[Stored entries]
-=-=-

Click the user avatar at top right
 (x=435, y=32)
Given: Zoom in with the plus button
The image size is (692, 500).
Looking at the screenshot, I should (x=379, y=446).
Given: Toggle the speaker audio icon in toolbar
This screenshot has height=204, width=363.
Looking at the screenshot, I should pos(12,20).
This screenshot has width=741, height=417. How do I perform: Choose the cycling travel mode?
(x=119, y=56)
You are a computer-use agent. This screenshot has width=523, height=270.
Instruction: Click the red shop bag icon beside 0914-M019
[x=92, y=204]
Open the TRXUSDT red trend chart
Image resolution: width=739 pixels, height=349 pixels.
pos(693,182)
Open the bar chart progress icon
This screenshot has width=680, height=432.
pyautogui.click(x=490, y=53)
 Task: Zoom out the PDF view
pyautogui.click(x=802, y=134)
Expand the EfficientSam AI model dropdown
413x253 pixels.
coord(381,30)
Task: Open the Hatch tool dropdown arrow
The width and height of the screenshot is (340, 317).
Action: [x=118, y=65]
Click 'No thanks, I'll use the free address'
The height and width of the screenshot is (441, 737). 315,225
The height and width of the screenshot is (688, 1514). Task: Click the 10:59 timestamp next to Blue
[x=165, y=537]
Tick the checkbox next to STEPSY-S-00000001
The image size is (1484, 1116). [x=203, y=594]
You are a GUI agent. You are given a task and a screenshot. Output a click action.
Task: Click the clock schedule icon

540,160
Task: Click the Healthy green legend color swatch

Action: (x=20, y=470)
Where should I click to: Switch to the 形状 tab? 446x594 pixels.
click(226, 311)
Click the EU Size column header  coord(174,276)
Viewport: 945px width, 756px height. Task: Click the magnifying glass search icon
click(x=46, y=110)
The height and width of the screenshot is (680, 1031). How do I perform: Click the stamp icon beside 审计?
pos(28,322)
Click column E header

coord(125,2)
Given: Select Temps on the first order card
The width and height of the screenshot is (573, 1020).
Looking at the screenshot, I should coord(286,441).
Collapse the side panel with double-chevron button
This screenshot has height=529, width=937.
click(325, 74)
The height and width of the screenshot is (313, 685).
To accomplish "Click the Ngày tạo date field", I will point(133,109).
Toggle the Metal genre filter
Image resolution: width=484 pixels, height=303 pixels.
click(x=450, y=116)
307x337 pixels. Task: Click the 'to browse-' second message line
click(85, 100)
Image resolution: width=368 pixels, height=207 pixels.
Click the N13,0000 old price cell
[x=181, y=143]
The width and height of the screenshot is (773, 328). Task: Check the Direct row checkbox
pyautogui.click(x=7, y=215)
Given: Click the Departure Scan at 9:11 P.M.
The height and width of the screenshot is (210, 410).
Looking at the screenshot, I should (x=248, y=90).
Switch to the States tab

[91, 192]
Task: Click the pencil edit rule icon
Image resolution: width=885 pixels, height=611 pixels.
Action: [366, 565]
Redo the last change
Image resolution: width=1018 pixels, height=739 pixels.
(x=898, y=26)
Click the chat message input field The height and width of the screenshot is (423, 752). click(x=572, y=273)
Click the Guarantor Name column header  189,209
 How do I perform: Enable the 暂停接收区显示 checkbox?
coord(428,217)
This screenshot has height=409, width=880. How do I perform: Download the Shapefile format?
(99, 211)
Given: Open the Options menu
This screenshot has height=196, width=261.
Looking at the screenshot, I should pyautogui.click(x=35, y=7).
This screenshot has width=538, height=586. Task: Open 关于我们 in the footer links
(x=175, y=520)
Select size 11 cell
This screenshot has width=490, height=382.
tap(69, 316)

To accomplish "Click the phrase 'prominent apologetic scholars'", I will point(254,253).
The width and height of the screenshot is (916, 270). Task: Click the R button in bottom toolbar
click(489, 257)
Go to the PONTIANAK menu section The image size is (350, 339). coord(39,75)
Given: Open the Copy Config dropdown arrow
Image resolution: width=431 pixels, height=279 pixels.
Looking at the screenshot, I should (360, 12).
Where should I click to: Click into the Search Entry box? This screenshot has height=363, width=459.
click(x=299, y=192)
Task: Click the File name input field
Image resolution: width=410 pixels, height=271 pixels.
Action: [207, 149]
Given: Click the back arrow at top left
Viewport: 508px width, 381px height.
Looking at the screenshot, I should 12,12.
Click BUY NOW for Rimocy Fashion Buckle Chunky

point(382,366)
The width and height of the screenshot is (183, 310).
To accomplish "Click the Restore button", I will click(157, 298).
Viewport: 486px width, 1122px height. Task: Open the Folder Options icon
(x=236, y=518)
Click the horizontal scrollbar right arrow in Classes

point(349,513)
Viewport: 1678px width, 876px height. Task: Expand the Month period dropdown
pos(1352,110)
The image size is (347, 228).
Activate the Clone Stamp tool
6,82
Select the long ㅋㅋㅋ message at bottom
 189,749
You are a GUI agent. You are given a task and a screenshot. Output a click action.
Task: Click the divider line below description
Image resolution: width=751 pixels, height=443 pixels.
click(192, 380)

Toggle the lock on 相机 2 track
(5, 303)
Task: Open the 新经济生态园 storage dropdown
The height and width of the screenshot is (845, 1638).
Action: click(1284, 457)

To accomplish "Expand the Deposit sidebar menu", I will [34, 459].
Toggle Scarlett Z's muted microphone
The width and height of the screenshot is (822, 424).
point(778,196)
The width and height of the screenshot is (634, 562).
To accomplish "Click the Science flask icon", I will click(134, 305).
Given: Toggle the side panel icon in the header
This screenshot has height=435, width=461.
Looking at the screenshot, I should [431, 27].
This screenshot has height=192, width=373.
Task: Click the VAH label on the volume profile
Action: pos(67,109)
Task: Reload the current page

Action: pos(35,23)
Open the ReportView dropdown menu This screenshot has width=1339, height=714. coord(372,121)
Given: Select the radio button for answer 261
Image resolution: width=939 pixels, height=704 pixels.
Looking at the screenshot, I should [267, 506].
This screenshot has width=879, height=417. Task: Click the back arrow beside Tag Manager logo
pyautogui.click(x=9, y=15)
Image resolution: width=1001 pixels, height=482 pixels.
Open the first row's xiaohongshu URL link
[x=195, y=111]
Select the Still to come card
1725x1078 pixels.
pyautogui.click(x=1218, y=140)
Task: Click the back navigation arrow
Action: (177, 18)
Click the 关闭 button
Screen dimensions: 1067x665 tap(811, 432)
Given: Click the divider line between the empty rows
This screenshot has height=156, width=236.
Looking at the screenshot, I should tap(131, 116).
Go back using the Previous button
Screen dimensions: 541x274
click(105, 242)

-=-=-

Rewrite the items above with "Image resolution" swapped for "Screen size", keeping everything else the same.

**Finished task:**
Click the user avatar at top right
 (x=435, y=32)
Given: Zoom in with the plus button
The image size is (692, 500).
Looking at the screenshot, I should (x=379, y=446).
Given: Toggle the speaker audio icon in toolbar
This screenshot has height=204, width=363.
Looking at the screenshot, I should pos(12,20).
This screenshot has width=741, height=417. How do I perform: Choose the cycling travel mode?
(x=119, y=56)
You are a computer-use agent. This screenshot has width=523, height=270.
Instruction: Click the red shop bag icon beside 0914-M019
[x=92, y=204]
Open the TRXUSDT red trend chart
Screen size: width=739 pixels, height=349 pixels.
pos(693,182)
Open the bar chart progress icon
This screenshot has width=680, height=432.
pyautogui.click(x=490, y=53)
 Task: Zoom out the PDF view
pyautogui.click(x=802, y=134)
Expand the EfficientSam AI model dropdown
413x253 pixels.
coord(381,30)
Task: Open the Hatch tool dropdown arrow
The width and height of the screenshot is (340, 317).
Action: [x=118, y=65]
Click 'No thanks, I'll use the free address'
The height and width of the screenshot is (441, 737). 315,225
The height and width of the screenshot is (688, 1514). Task: Click the 10:59 timestamp next to Blue
[x=165, y=537]
Tick the checkbox next to STEPSY-S-00000001
The image size is (1484, 1116). [x=203, y=594]
You are a GUI agent. You are given a task and a screenshot. Output a click action.
Task: Click the clock schedule icon

540,160
Task: Click the Healthy green legend color swatch

Action: (x=20, y=470)
Where should I click to: Switch to the 形状 tab? 446x594 pixels.
click(226, 311)
Click the EU Size column header  coord(174,276)
Viewport: 945px width, 756px height. Task: Click the magnifying glass search icon
click(x=46, y=110)
The height and width of the screenshot is (680, 1031). How do I perform: Click the stamp icon beside 审计?
pos(28,322)
Click column E header

coord(125,2)
Given: Select Temps on the first order card
The width and height of the screenshot is (573, 1020).
Looking at the screenshot, I should coord(286,441).
Collapse the side panel with double-chevron button
This screenshot has height=529, width=937.
click(325, 74)
The height and width of the screenshot is (313, 685).
To accomplish "Click the Ngày tạo date field", I will point(133,109).
Toggle the Metal genre filter
Screen size: width=484 pixels, height=303 pixels.
click(x=450, y=116)
307x337 pixels. Task: Click the 'to browse-' second message line
click(85, 100)
Screen size: width=368 pixels, height=207 pixels.
Click the N13,0000 old price cell
[x=181, y=143]
The width and height of the screenshot is (773, 328). Task: Check the Direct row checkbox
pyautogui.click(x=7, y=215)
Given: Click the Departure Scan at 9:11 P.M.
The height and width of the screenshot is (210, 410).
Looking at the screenshot, I should (x=248, y=90).
Switch to the States tab

[91, 192]
Task: Click the pencil edit rule icon
Screen size: width=885 pixels, height=611 pixels.
Action: [366, 565]
Redo the last change
Screen size: width=1018 pixels, height=739 pixels.
(x=898, y=26)
Click the chat message input field The height and width of the screenshot is (423, 752). click(x=572, y=273)
Click the Guarantor Name column header  189,209
 How do I perform: Enable the 暂停接收区显示 checkbox?
coord(428,217)
This screenshot has height=409, width=880. How do I perform: Download the Shapefile format?
(99, 211)
Given: Open the Options menu
This screenshot has height=196, width=261.
Looking at the screenshot, I should pyautogui.click(x=35, y=7).
This screenshot has width=538, height=586. Task: Open 关于我们 in the footer links
(x=175, y=520)
Select size 11 cell
This screenshot has width=490, height=382.
tap(69, 316)

To accomplish "Click the phrase 'prominent apologetic scholars'", I will point(254,253).
The width and height of the screenshot is (916, 270). Task: Click the R button in bottom toolbar
click(489, 257)
Go to the PONTIANAK menu section The image size is (350, 339). coord(39,75)
Given: Open the Copy Config dropdown arrow
Screen size: width=431 pixels, height=279 pixels.
Looking at the screenshot, I should (360, 12).
Where should I click to: Click into the Search Entry box? This screenshot has height=363, width=459.
click(x=299, y=192)
Task: Click the File name input field
Screen size: width=410 pixels, height=271 pixels.
Action: [207, 149]
Given: Click the back arrow at top left
Viewport: 508px width, 381px height.
Looking at the screenshot, I should 12,12.
Click BUY NOW for Rimocy Fashion Buckle Chunky

point(382,366)
The width and height of the screenshot is (183, 310).
To accomplish "Click the Restore button", I will click(157, 298).
Viewport: 486px width, 1122px height. Task: Open the Folder Options icon
(x=236, y=518)
Click the horizontal scrollbar right arrow in Classes

point(349,513)
Viewport: 1678px width, 876px height. Task: Expand the Month period dropdown
pos(1352,110)
The image size is (347, 228).
Activate the Clone Stamp tool
6,82
Select the long ㅋㅋㅋ message at bottom
 189,749
You are a GUI agent. You are given a task and a screenshot. Output a click action.
Task: Click the divider line below description
Screen size: width=751 pixels, height=443 pixels.
click(192, 380)

Toggle the lock on 相机 2 track
(5, 303)
Task: Open the 新经济生态园 storage dropdown
The height and width of the screenshot is (845, 1638).
Action: click(1284, 457)

To accomplish "Expand the Deposit sidebar menu", I will [34, 459].
Toggle Scarlett Z's muted microphone
The width and height of the screenshot is (822, 424).
point(778,196)
The width and height of the screenshot is (634, 562).
To accomplish "Click the Science flask icon", I will click(134, 305).
Given: Toggle the side panel icon in the header
This screenshot has height=435, width=461.
Looking at the screenshot, I should [431, 27].
This screenshot has height=192, width=373.
Task: Click the VAH label on the volume profile
Action: pos(67,109)
Task: Reload the current page

Action: pos(35,23)
Open the ReportView dropdown menu This screenshot has width=1339, height=714. coord(372,121)
Given: Select the radio button for answer 261
Screen size: width=939 pixels, height=704 pixels.
Looking at the screenshot, I should [267, 506].
This screenshot has width=879, height=417. Task: Click the back arrow beside Tag Manager logo
pyautogui.click(x=9, y=15)
Screen size: width=1001 pixels, height=482 pixels.
Open the first row's xiaohongshu URL link
[x=195, y=111]
Select the Still to come card
1725x1078 pixels.
pyautogui.click(x=1218, y=140)
Task: Click the back navigation arrow
Action: (177, 18)
Click the 关闭 button
Screen dimensions: 1067x665 tap(811, 432)
Given: Click the divider line between the empty rows
This screenshot has height=156, width=236.
Looking at the screenshot, I should tap(131, 116).
Go back using the Previous button
Screen dimensions: 541x274
click(105, 242)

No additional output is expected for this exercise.